À faire:
Pour chacune des affirmations suivantes, dites si elle concorde avec l'extrait sur les records d'enchères. Répondez par oui ou par non, puis citez mot pour mot le passage qui tranche.
1. Les Noces de Pierrette ont été payées plus de 48 m$ en 1989.
2. Le record d'enchères de Monet a été atteint par des Nymphéas de 1905.
3. La vente du 8 novembre 2006 chez Christie's présentait quatre toiles de Klimt.

Extrait fourni:
Les trois autres toiles de Picasso du classement sont des raretés de la période Bleue. La plus célèbre, Les Noces de Pierrette, renvoie à la frénésie acheteuse des magnas japonais à la fin des années 80. Les Noces sont en effet payées plus de 48 m$ en 1989 par un banquier d’affaires japonais, Tomonori Tsurumaki. La société de Tsurumaki, Nippon Tri-Trust, s’effondre peu après et l’oeuvre atterrit dans la société Hazama avant d’être proposée comme garantie d’un prêt accordé par la société de crédit Lake. Les Noces de Pierrette deviennent ensuite possession de GE Capital et ne sont pas visibles aujourd’hui, car conservées dans un coffre.

Deuxième artiste phare de ce classement, Claude Monet affiche ici quatre de ses six records d’enchères. Le chef de file de l’impressionnisme est convoité au plus haut niveau pour les Nymphéas, son sujet le plus coté aux enchères. Près de la moitié de ses adjudications dépassant les 10 m$ récompensent ce thème aquatique et floral. Son record d’enchères grimpe à 71,8 m$ (80 m$ frais inclus) pour Le Bassin aux nymphéas, une œuvre de 1919 vendue en juin 2008. Sa toile du début des années 1900 la plus chère représentent des Nymphéas de 1905, vendus 39 m$ (43,7 m$ frais inclus) en 2012 après avoir passé 33 ans dans la même collection. Il s’agit du deuxième meilleur résultat de l’artiste aux enchères, toutes périodes confondues.

Le troisième artiste au podium est Gustav Klimt, avec Birch Forest (1903), une toile adjugée 36 m$, soit 40,3 m$ frais inclus. Birch Forest faisait partie d’une vente d’exception le 8 novembre 2006 chez Christie’s, qui présentait quatre toiles majeures de l’artiste. L’occasion est rare car le marché est sous-alimenté, mais ces tableaux, confisqués par les nazis à la famille Bloch-Bauer, avait été récemment restitués par l’Autriche à l’héritière des propriétaires. Les quatre toiles ont rapporté quelque 192 m$ (hors frais), avec une enchère haute de 78,5 m$ (87,9 m$ avec frais) pour Portrait d’Adele Bloch-Bauer II, datée de 1912. Fruit de ces exceptionnels résultats, la cote de Gustave Klimt progressait de +46% en 2006.

Improbable chef-d’oeuvre de Klimt, Nymphéas de Monet à la lisière de l’impressionnisme et de l’art abstrait, mythiques périodes Rose et Bleue de Picasso, ce Top de 1900 trie les trésors modernes sur le volet à des niveaux de prix qui n’ont rien de déraisonnable compte tenue de la santé du marché (même Jeff Koons affiche trois résultats à plus de 30 m$!).
Contrairement aux précédents classements, tous les résultats ne datent pas des années 2000. Deux d’entre eux nous ramènent en 1989, époque d’une bulle spéculative sans précédent (entre 1987 et 1990) sur le marché de l’art, qui portait les artistes modernes à des prix alors inédits. Moteur de cette envolée des prix à l’époque, les Japonais sont omniprésents dans les salles de ventes de New York, Londres, Paris, et Tokyo et auraient acheté dans la seule année 1989 près de 2 milliards de dollars d’œuvres d’art. Aujourd’hui, les plus grands acheteurs sont américains, chinois, européens et du Moyen-Orient.

Les données:
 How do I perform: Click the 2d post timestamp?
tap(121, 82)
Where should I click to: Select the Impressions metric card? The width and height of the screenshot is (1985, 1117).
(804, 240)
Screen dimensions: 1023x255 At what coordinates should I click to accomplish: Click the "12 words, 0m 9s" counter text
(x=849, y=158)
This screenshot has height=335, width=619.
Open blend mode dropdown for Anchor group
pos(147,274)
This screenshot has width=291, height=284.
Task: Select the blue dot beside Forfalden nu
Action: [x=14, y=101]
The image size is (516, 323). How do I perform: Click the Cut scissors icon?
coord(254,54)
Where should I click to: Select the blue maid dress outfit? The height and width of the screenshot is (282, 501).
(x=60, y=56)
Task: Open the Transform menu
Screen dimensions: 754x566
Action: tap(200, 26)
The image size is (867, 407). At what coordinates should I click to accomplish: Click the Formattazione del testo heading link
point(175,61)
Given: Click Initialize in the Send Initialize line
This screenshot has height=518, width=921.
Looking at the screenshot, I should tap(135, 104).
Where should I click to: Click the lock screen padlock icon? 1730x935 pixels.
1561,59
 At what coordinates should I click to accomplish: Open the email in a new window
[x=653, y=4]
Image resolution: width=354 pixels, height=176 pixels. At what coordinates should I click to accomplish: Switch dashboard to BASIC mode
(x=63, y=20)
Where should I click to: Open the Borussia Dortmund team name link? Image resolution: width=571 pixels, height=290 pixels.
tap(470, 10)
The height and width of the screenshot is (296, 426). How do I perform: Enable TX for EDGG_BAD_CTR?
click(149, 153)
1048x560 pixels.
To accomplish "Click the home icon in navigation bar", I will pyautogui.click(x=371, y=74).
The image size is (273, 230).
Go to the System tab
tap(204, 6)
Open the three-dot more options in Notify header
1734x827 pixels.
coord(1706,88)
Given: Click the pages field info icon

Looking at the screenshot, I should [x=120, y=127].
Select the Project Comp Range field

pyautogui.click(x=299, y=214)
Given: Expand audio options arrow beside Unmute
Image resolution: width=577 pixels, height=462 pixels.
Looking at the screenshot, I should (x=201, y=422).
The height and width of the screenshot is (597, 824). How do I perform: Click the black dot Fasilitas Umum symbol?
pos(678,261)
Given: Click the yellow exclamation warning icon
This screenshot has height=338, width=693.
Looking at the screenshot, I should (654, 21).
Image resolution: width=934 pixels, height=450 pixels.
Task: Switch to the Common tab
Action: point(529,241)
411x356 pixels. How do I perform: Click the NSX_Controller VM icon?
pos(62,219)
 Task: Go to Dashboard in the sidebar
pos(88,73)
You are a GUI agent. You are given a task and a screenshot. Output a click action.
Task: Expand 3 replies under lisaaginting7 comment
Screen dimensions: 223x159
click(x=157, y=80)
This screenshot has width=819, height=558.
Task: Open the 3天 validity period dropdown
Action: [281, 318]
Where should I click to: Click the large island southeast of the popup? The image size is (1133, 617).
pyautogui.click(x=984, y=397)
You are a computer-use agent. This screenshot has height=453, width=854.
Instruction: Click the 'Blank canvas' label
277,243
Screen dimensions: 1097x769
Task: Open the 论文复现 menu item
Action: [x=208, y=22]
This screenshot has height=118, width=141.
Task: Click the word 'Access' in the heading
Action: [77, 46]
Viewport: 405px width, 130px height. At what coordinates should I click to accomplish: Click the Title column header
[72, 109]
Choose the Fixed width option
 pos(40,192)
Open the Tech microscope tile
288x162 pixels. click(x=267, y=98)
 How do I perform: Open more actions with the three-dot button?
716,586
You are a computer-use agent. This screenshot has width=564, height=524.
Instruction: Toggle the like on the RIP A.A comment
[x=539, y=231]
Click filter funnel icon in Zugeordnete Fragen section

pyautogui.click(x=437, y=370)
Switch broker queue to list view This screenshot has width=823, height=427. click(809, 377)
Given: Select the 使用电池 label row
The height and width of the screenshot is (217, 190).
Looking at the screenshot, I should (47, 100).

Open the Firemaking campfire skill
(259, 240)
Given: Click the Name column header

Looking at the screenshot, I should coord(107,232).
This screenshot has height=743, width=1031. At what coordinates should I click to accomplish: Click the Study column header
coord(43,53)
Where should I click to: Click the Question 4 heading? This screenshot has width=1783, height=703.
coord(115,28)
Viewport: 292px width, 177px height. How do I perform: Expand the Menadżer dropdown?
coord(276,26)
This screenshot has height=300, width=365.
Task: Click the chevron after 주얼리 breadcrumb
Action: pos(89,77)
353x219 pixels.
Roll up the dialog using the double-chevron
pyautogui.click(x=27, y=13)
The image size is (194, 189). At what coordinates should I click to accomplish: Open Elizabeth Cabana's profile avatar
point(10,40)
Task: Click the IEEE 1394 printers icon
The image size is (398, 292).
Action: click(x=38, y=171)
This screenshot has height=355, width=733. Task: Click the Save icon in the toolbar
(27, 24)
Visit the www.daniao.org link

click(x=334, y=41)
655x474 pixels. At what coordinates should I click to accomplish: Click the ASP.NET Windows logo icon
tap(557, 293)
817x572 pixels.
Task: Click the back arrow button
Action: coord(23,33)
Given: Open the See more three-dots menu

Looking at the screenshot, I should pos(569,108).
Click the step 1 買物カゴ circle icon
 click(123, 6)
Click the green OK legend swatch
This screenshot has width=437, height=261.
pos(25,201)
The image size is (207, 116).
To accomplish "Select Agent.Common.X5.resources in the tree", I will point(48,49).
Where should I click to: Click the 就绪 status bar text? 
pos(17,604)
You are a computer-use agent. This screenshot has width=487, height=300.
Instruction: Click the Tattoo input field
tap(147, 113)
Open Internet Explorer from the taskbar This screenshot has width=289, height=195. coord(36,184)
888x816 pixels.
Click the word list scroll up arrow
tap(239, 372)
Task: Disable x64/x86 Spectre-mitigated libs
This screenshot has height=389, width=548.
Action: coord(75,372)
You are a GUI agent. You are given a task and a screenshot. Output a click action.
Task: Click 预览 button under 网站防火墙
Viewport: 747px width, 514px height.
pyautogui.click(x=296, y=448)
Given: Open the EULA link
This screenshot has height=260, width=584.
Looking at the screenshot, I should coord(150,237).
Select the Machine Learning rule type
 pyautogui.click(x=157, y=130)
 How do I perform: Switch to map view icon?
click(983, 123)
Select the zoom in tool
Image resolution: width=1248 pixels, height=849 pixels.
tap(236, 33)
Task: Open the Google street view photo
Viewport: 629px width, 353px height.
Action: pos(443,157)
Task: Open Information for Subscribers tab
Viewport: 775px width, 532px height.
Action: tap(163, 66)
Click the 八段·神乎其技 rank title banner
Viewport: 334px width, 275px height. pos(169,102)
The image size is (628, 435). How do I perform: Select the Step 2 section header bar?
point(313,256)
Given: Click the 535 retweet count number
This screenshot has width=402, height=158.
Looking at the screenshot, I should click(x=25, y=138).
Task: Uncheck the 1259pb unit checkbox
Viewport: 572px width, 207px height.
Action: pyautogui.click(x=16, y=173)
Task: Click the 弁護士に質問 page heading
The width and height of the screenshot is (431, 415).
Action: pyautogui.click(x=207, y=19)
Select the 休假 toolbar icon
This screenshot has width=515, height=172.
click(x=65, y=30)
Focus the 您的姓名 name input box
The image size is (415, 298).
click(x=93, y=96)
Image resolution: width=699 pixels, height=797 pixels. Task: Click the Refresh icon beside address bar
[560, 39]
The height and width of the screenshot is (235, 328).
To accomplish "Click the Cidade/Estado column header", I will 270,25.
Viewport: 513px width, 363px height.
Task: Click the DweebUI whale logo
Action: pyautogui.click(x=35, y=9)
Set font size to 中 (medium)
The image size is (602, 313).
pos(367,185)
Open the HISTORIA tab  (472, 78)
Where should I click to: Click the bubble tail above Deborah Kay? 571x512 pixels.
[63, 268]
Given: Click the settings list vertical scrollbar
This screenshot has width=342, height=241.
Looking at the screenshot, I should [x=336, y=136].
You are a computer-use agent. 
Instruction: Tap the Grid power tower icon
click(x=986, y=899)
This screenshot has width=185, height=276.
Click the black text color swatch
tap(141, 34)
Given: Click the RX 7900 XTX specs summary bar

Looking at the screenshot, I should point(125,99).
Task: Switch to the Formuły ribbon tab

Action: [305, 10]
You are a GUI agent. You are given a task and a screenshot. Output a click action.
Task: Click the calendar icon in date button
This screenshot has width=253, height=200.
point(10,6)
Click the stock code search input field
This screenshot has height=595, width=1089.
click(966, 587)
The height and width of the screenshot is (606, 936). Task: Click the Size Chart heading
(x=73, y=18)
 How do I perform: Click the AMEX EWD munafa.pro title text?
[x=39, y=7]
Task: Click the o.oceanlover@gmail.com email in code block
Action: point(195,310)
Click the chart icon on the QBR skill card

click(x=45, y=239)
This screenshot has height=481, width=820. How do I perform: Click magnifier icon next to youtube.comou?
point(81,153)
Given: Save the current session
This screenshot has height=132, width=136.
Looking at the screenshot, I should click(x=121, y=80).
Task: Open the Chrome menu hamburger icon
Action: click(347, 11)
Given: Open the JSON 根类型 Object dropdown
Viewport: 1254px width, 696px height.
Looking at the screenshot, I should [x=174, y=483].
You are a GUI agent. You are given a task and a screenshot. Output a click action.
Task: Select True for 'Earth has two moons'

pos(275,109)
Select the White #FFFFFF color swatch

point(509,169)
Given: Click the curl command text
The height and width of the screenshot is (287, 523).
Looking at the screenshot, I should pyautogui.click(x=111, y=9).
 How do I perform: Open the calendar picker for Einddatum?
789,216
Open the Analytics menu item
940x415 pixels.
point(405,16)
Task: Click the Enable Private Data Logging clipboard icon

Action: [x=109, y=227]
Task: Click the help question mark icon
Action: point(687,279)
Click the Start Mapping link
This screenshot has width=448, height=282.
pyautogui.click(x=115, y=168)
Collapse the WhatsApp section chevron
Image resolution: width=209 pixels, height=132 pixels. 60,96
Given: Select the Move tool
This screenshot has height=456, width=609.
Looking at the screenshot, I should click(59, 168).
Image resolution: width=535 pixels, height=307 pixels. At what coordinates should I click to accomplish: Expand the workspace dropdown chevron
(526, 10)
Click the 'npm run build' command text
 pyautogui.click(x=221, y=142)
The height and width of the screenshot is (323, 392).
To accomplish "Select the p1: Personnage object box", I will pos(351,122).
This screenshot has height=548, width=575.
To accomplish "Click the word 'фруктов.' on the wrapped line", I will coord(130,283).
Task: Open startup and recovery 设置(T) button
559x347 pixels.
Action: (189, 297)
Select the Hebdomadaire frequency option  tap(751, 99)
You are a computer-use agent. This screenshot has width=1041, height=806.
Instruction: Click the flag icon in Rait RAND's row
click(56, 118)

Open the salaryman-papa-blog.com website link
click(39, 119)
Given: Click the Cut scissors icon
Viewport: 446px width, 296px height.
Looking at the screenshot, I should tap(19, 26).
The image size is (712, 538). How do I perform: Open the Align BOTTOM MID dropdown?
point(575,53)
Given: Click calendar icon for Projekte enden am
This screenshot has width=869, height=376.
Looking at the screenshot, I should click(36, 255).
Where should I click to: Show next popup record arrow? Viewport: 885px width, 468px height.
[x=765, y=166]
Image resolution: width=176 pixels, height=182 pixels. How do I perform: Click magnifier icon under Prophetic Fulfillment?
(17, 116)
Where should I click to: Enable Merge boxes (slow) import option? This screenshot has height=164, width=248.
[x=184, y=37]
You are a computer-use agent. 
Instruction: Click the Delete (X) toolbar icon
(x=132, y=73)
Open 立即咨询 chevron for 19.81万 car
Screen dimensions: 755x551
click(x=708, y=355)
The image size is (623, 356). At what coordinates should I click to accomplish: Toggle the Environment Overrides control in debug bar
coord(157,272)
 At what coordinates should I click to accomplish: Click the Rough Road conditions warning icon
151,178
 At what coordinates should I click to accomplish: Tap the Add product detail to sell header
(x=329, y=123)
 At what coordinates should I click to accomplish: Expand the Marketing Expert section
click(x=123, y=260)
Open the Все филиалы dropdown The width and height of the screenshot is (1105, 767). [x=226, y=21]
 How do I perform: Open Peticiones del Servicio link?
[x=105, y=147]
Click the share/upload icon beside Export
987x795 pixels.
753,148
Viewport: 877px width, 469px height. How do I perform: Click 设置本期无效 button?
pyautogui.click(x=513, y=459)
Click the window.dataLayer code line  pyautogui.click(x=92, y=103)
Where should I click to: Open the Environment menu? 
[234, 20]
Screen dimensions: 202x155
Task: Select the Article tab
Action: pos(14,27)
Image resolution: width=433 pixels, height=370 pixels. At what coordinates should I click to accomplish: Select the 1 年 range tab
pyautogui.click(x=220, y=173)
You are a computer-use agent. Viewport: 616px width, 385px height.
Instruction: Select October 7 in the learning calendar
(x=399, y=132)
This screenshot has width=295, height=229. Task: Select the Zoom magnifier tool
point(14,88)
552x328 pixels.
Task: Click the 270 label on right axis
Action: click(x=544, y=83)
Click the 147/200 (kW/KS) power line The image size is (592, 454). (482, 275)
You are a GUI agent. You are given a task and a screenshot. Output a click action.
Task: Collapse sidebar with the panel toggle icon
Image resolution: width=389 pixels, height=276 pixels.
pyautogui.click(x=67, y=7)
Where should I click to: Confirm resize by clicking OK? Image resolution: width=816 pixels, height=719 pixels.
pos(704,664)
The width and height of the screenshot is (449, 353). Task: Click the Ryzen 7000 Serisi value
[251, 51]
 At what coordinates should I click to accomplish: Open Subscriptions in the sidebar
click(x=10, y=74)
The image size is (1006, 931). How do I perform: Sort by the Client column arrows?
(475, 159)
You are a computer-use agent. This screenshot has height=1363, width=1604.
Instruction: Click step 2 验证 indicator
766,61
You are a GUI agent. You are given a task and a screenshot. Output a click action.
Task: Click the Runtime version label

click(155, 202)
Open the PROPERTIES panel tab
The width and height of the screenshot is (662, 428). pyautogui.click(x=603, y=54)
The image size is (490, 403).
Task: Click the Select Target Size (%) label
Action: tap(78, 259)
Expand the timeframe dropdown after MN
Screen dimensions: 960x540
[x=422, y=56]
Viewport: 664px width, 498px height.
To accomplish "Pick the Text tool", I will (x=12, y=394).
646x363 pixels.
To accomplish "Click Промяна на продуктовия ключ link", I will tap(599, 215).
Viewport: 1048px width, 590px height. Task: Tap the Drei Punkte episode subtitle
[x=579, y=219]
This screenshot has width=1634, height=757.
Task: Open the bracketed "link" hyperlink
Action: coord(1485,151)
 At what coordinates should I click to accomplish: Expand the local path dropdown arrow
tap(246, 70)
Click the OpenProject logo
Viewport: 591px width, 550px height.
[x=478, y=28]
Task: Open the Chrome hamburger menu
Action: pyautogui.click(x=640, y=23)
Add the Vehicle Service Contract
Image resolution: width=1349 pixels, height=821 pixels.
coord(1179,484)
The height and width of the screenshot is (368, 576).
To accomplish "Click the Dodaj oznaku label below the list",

Corrigé:
1. Oui : « Les Noces sont en effet payées plus de 48 m$ en 1989 par un banquier d’affaires japonais, Tomonori Tsurumaki. »
2. Non : « Son record d’enchères grimpe à 71,8 m$ (80 m$ frais inclus) pour Le Bassin aux nymphéas, une œuvre de 1919 vendue en juin 2008. »
3. Oui : « Birch Forest faisait partie d’une vente d’exception le 8 novembre 2006 chez Christie’s, qui présentait quatre toiles majeures de l’artiste. »